Description of the task »
In this exercise, the entries below include pictures. Repeat exactly the lines from the line with "Task: Select 1-3年 establishment time filter" to the line with "Click the playhead handle on progress bar", including both, but without the pictures.
** Information supplied follows **
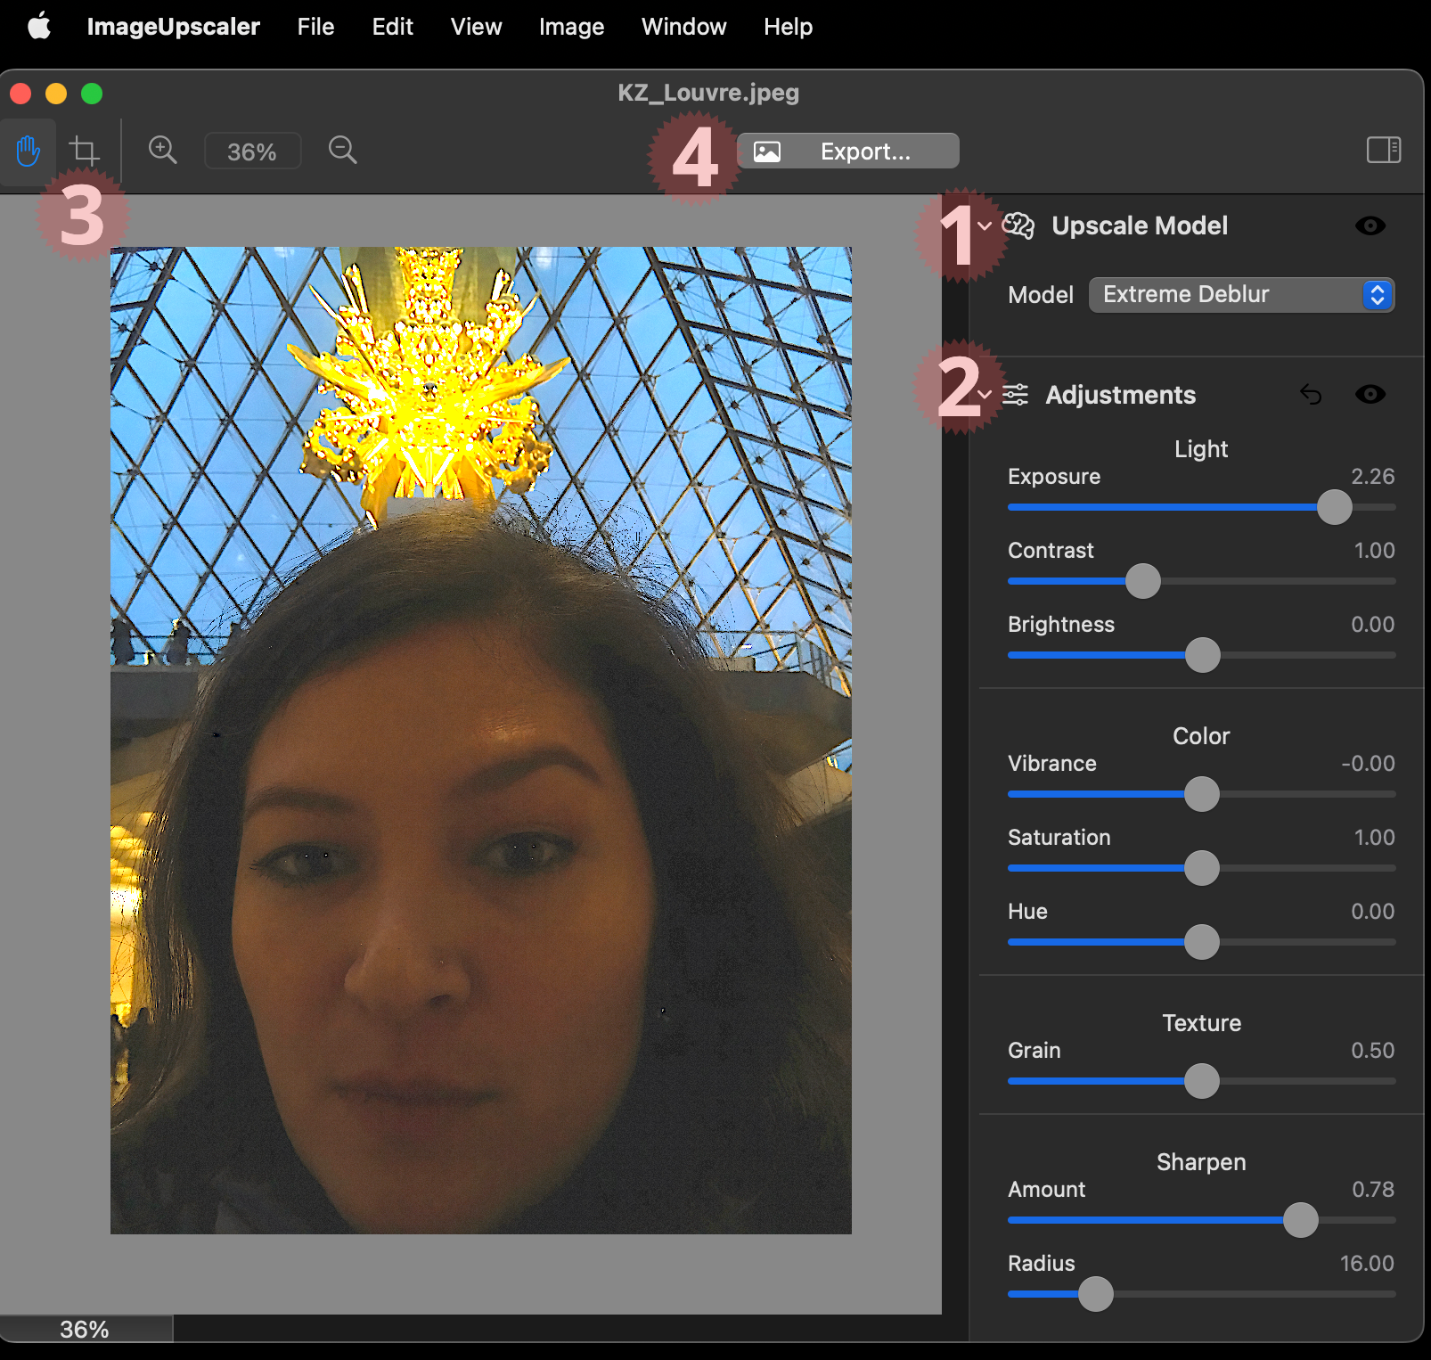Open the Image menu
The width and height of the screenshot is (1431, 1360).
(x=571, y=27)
** End of Information supplied **
** Information supplied follows **
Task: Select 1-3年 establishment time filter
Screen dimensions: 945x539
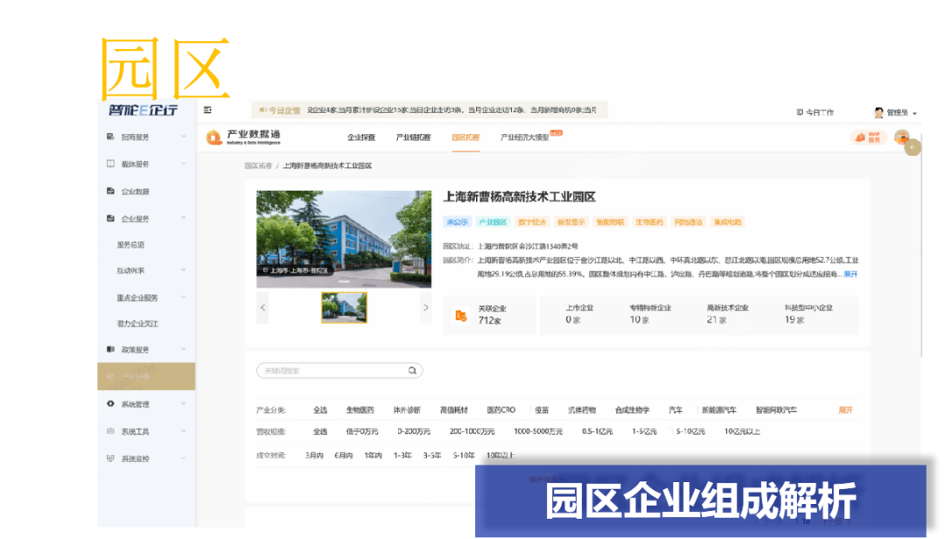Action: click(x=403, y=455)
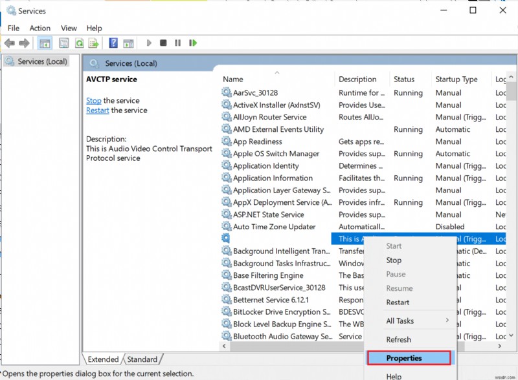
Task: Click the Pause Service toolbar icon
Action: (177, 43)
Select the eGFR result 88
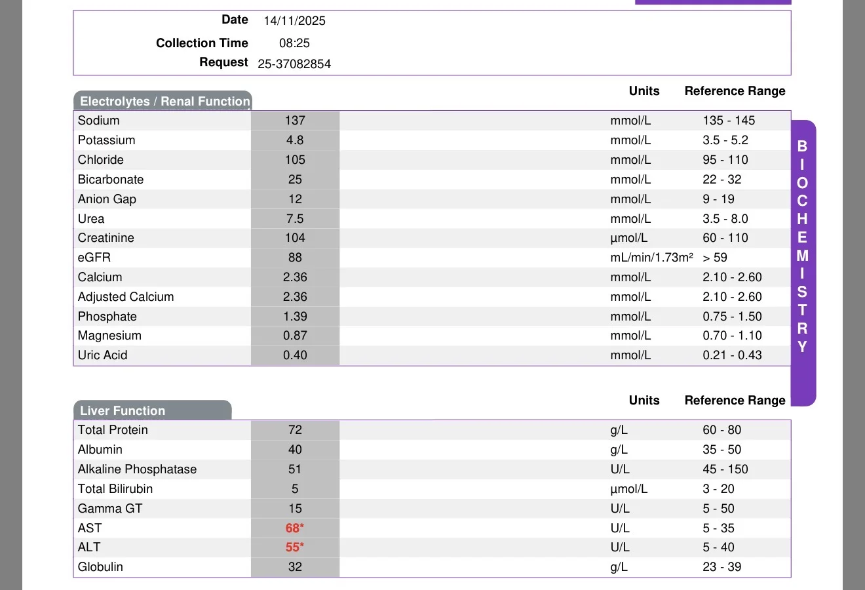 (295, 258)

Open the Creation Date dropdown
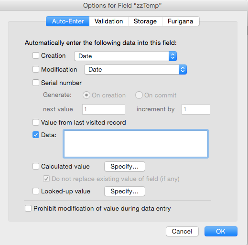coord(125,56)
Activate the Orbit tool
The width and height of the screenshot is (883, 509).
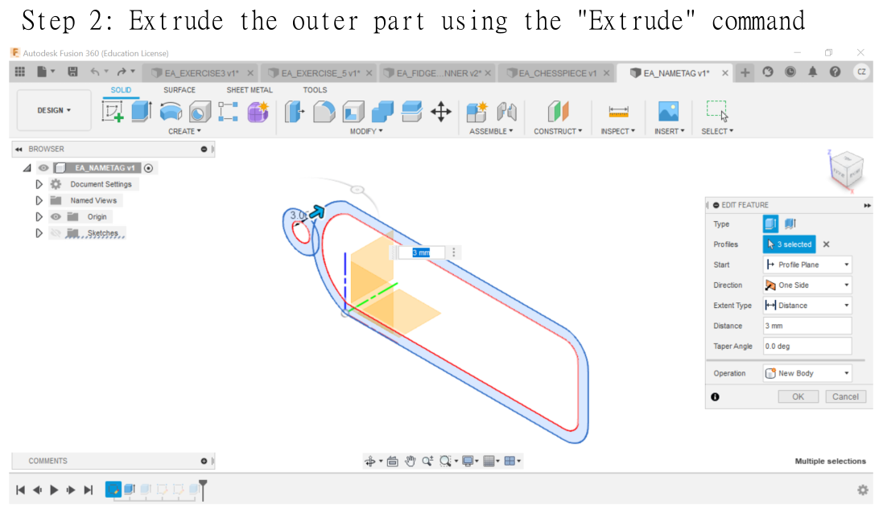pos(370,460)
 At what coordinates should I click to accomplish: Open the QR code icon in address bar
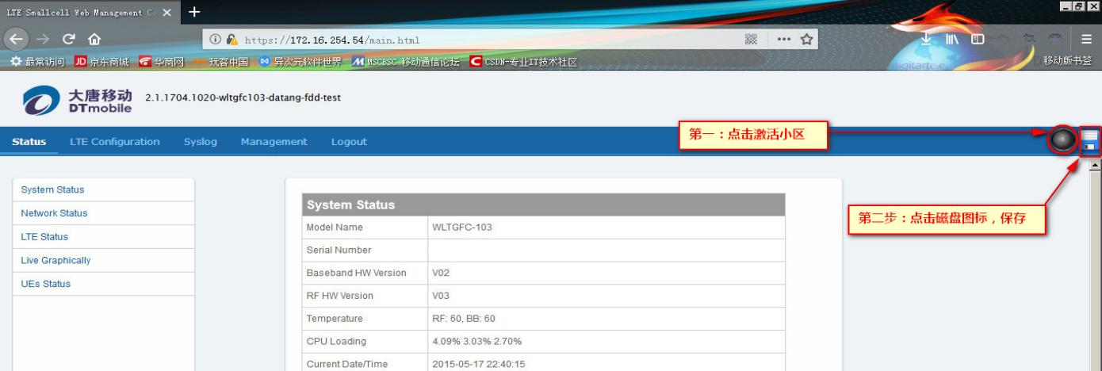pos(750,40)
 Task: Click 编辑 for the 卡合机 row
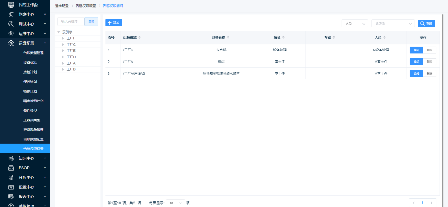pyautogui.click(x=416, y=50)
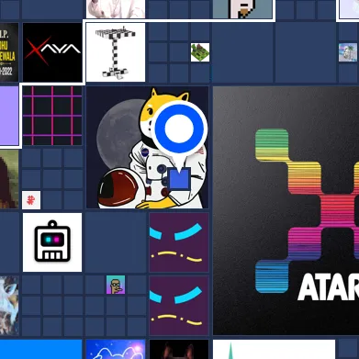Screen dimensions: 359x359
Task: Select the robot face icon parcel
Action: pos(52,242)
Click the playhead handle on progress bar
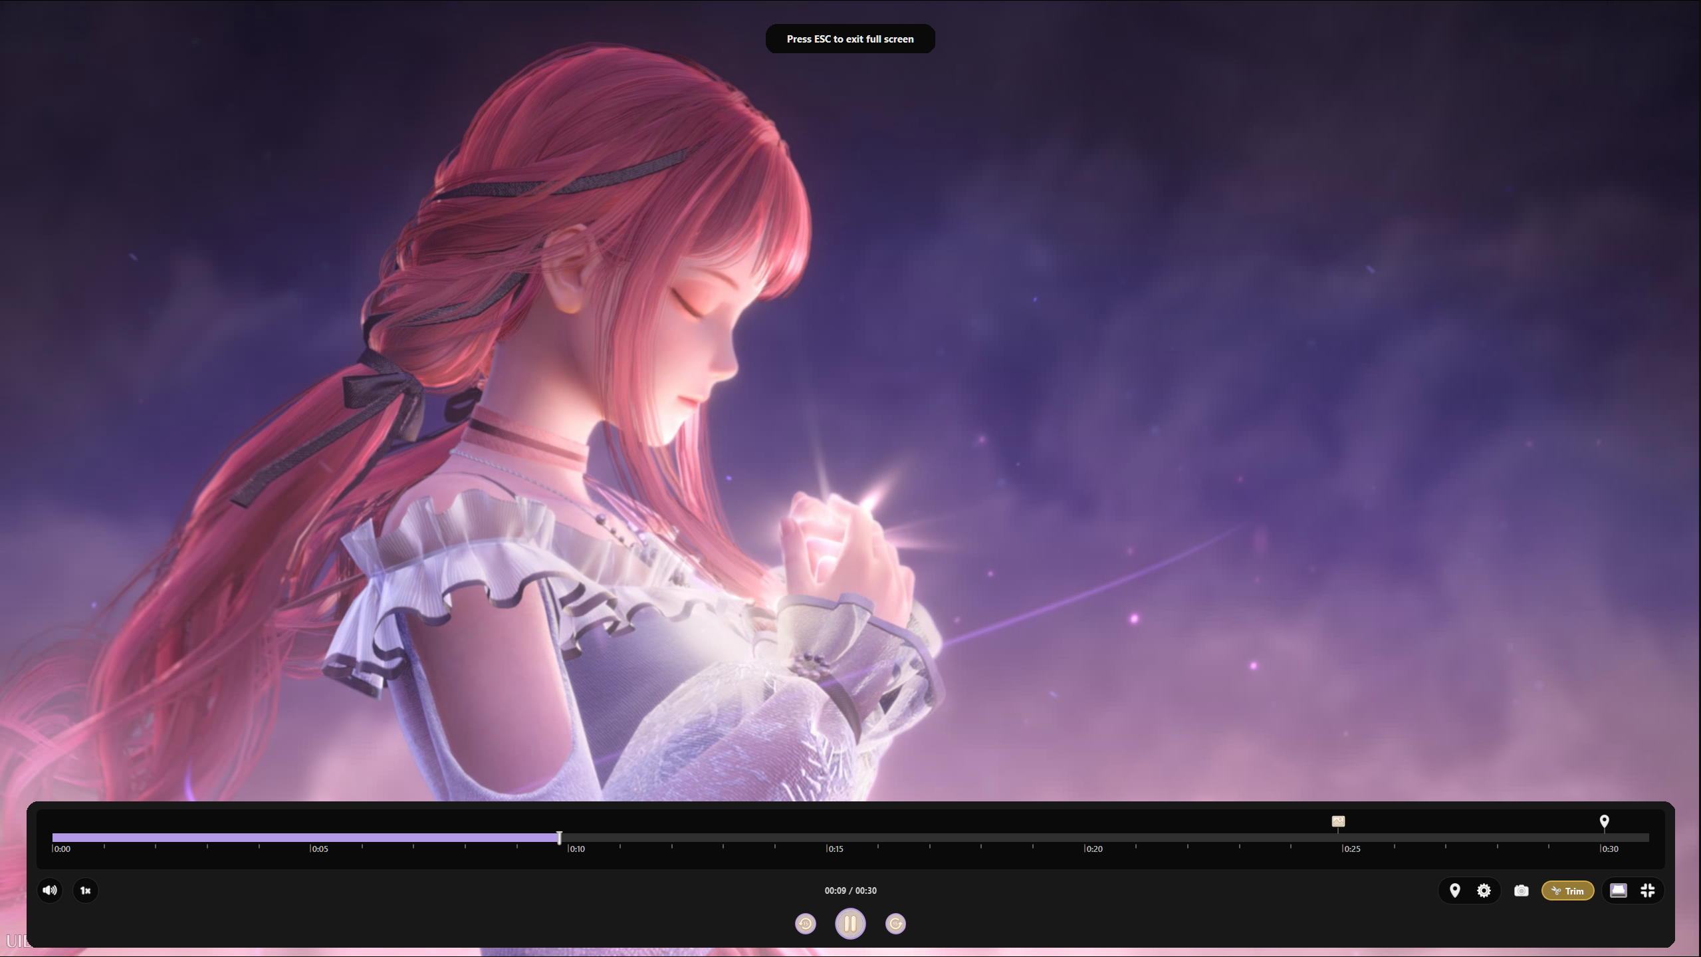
** End of Information supplied **
** Information supplied follows **
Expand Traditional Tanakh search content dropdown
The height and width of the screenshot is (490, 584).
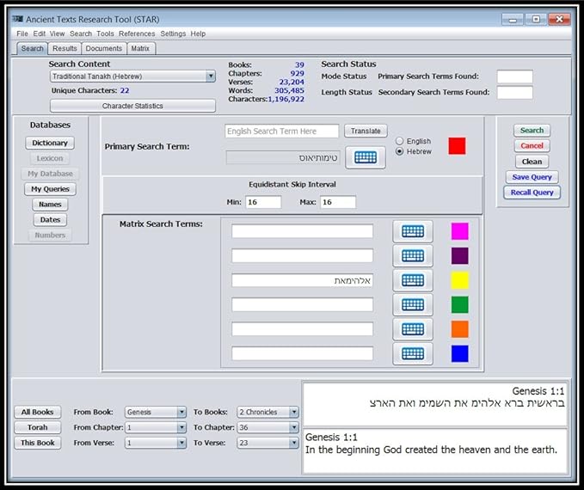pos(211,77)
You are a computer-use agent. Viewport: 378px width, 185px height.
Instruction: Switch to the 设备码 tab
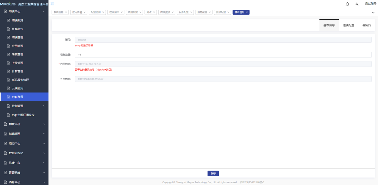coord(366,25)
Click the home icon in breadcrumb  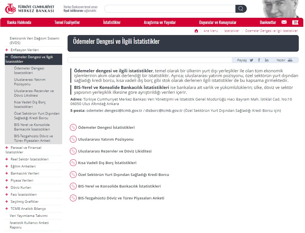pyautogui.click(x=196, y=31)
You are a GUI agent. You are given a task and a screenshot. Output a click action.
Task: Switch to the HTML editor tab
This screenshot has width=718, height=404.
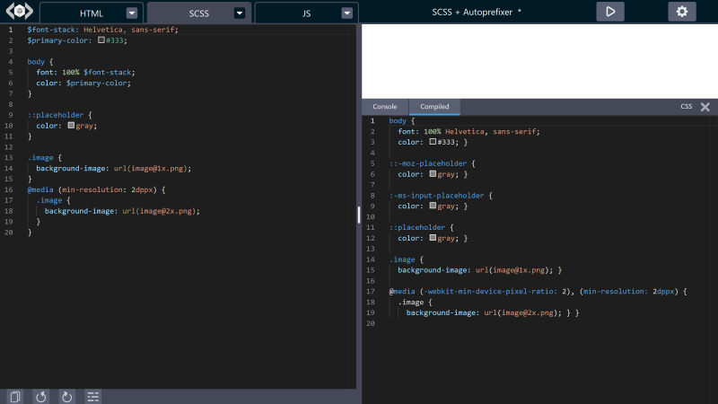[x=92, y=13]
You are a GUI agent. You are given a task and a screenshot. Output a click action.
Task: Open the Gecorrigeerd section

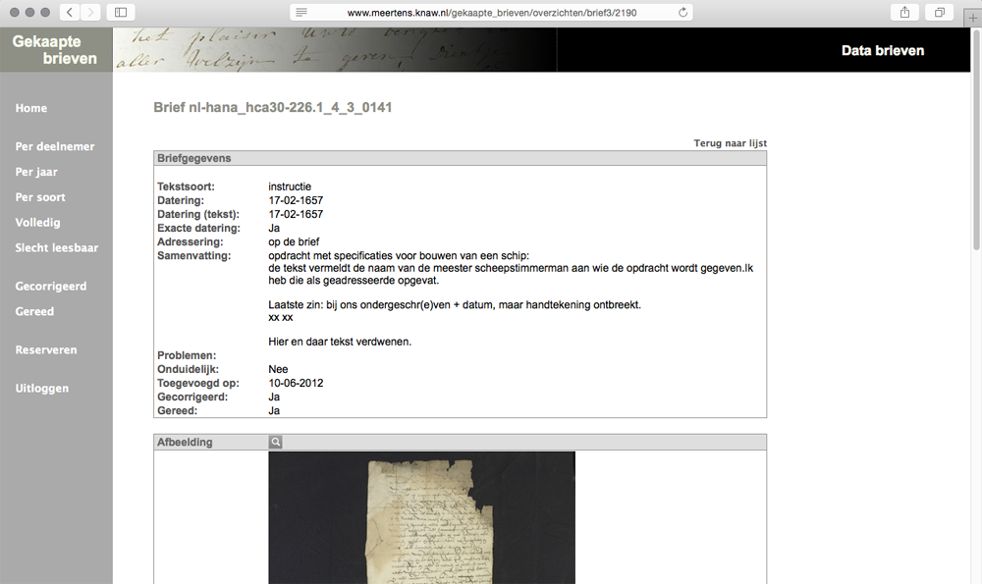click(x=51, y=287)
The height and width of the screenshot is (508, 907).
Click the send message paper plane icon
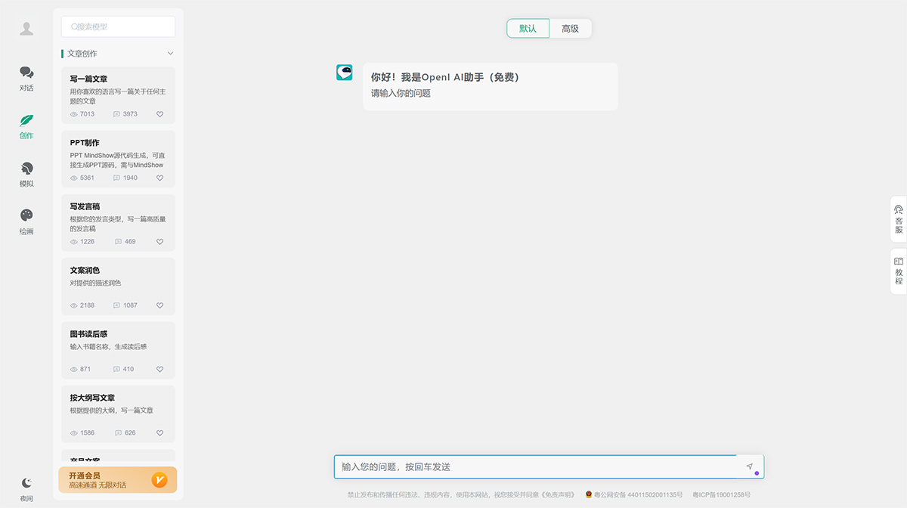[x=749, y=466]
** End of Information supplied **
Expected answer »
Task: Select 1-3年 establishment time filter
Screen dimensions: 945x539
Action: click(x=403, y=455)
Task: Click the Pause Service toolbar icon
Action: (177, 43)
Select the eGFR result 88
 (295, 258)

Open the Creation Date dropdown
coord(125,56)
Activate the Orbit tool
The width and height of the screenshot is (883, 509).
pos(370,460)
 At what coordinates should I click to accomplish: Open the QR code icon in address bar
pos(750,40)
 Task: Click 编辑 for the 卡合机 row
pyautogui.click(x=416, y=50)
Screen dimensions: 359x359
Task: Select the robot face icon parcel
Action: pos(52,242)
Click the playhead handle on progress bar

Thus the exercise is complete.